Host to Host: Lessons Learned

At a series of workshops held earlier this year, members of indigenous communities, private industry and conservation organizations gathered as representatives of three pioneering community-based ecotourism lodges in the Tropical Andes.

The exchange was part of the Learning Host to Host program supported by the Critical Ecosystem Partnership Fund (CEPF) to encourage community-based biodiversity conservation and natural resource management in the region.

Conclusions and recommendations from the exchange will be published later this year. Here, we share preliminary lessons learned from a CEPF interview with Amanda Stronza, who directs the program on behalf of the private company Rainforest Expeditions and is an assistant professor at Texas A & M University.

1. A partnership of communities, nongovernmental organization (NGO) and private enterprise is the model.

The model for partnership is not necessarily just autonomous community management or between communities and companies or between communities and NGOs like all three participating communities have now, Stronza says about the participants' findings.

The best model would involve communities, an NGO and the private sector—all three—because these actors each bring different kinds of capital to community-based ecotourism:

"If any key theme came out of the workshops, it's here is the new model: If you want to set up a community-based ecotourism project, the best way to do it would be to link a private company with a community but somehow also bring in the cooperation of an NGO," Stronza says. "It seems like a simple finding, almost intuitive, but it just came up again and again that if we were to create the ideal community-based ecotourism model, we would bring in all three actors."

2. An enduring alliance, rather than autonomous management by communities, may be best.

"Right away from the get-go there was resistance to the idea of transfer," Stronza says. "They said, 'Maybe that's not the best model.
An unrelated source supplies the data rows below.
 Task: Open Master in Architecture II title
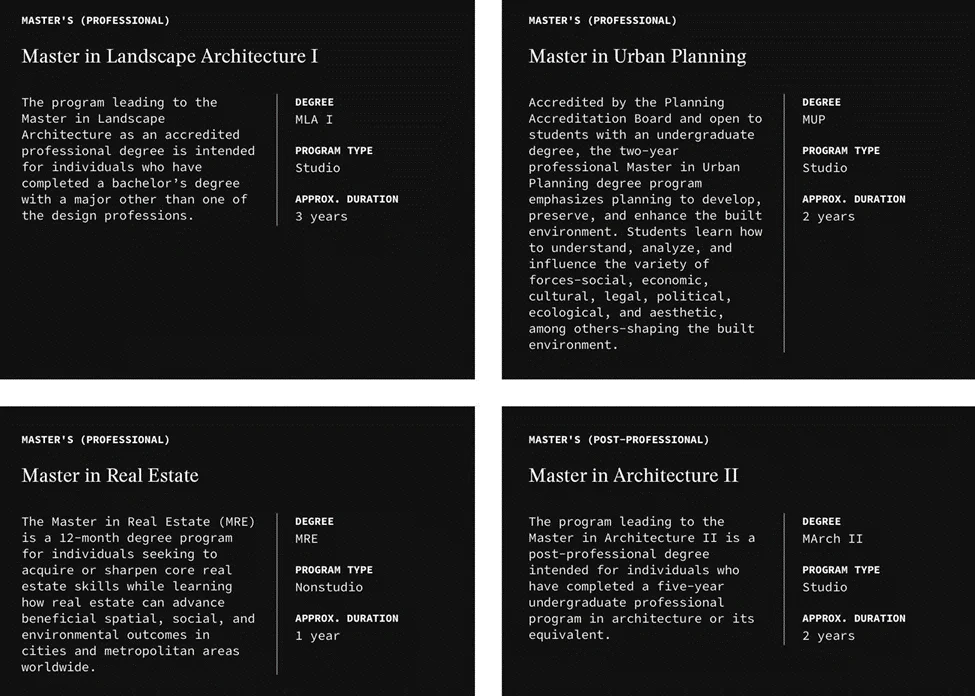pyautogui.click(x=633, y=476)
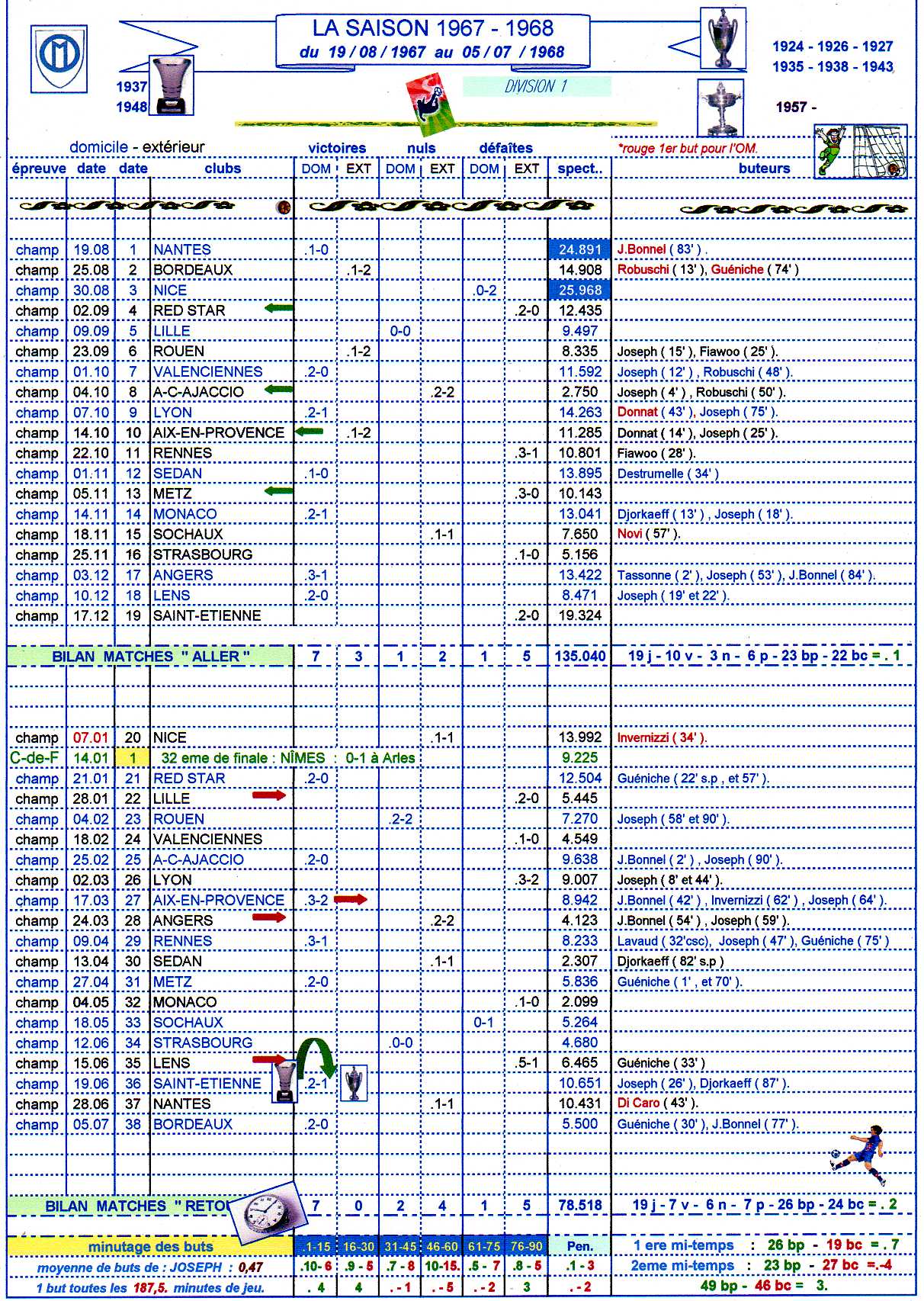
Task: Click the OM club crest logo
Action: 59,58
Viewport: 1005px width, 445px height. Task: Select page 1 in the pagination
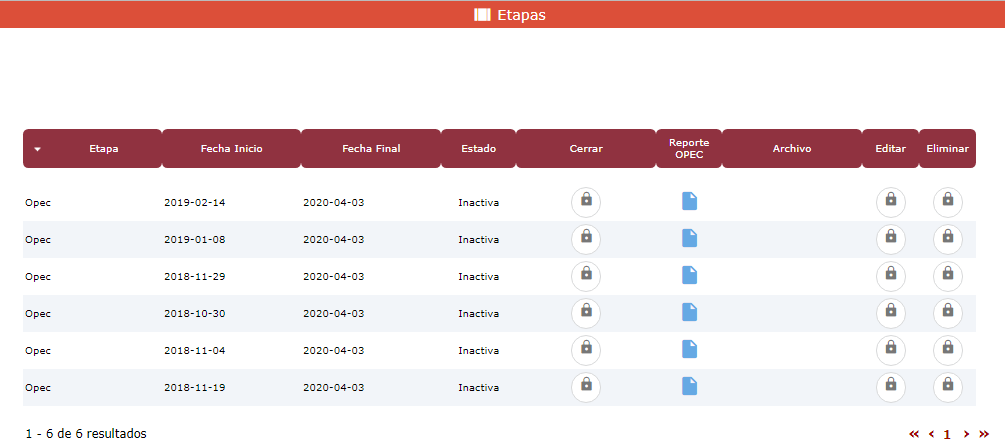pyautogui.click(x=947, y=434)
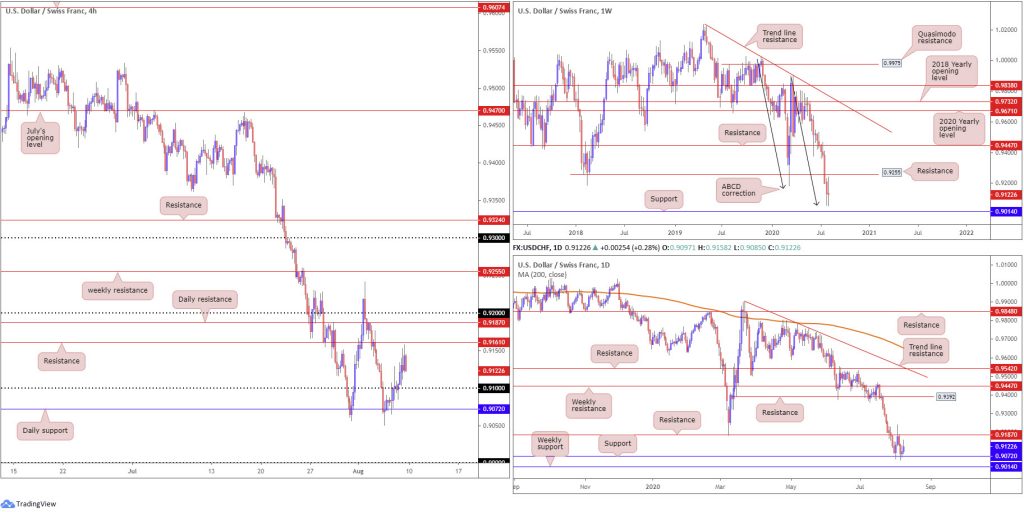Click the 0.9975 price tag on weekly chart
1024x512 pixels.
click(893, 63)
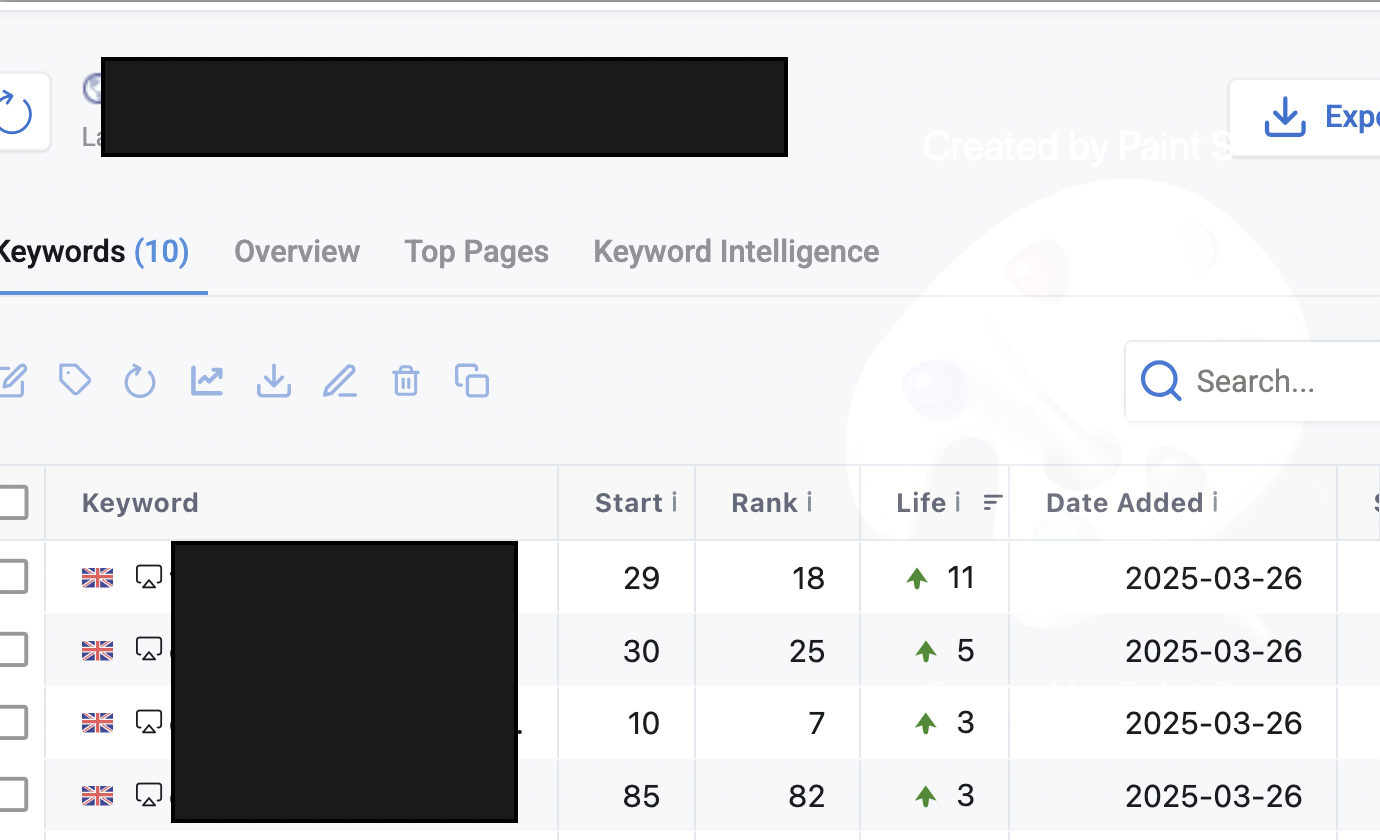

Maybe we should not talk about transferring everything to the local communities anymore but how to share responsibilities. Let's talk about strategic alliances and the different kinds of actors so that communities are capitalizing on what they do best, NGOs are doing what they do best and private companies are doing what they do best. We all continue to cooperate and collaborate in the long run but maybe the goal isn't that the communities will ultimately run their ecotourism operations single-handedly.'

"I think this was the most revolutionary finding of the three workshops. This is what you read in all the literature and what you hear in all the meetings but they said, 'Who says we have to transfer everything to local communities? We can still focus on bringing benefits to communities and making that translate to conservation but it doesn't necessarily mean you have to get private companies out of the picture - they can continue to bring resources to the partnership that are important for the company and the same with NGOs.' "

3. Ecotourism is not a panacea.

Even if ecotourism benefits all community members, satellite or complementary projects are important. Ecotourism may be the mainstay but other projects and initiatives are important in case tourist numbers decline or the community simply has greater needs.

"This is not rocket science but it was interesting that this theme came up again and again," Stronza says. "They said, 'We are still in the process of learning how to make ecotourism effective for conservation but these are the things we know for sure: that ecotourism is not a panacea for development or conservation in the long run and we have to be thinking about complementary activities.'

It was about the importance of needing to think creatively about other options beyond ecotourism, and again this is where the role of NGOs are important because they have the knowledge and contacts for these sorts of alternative projects."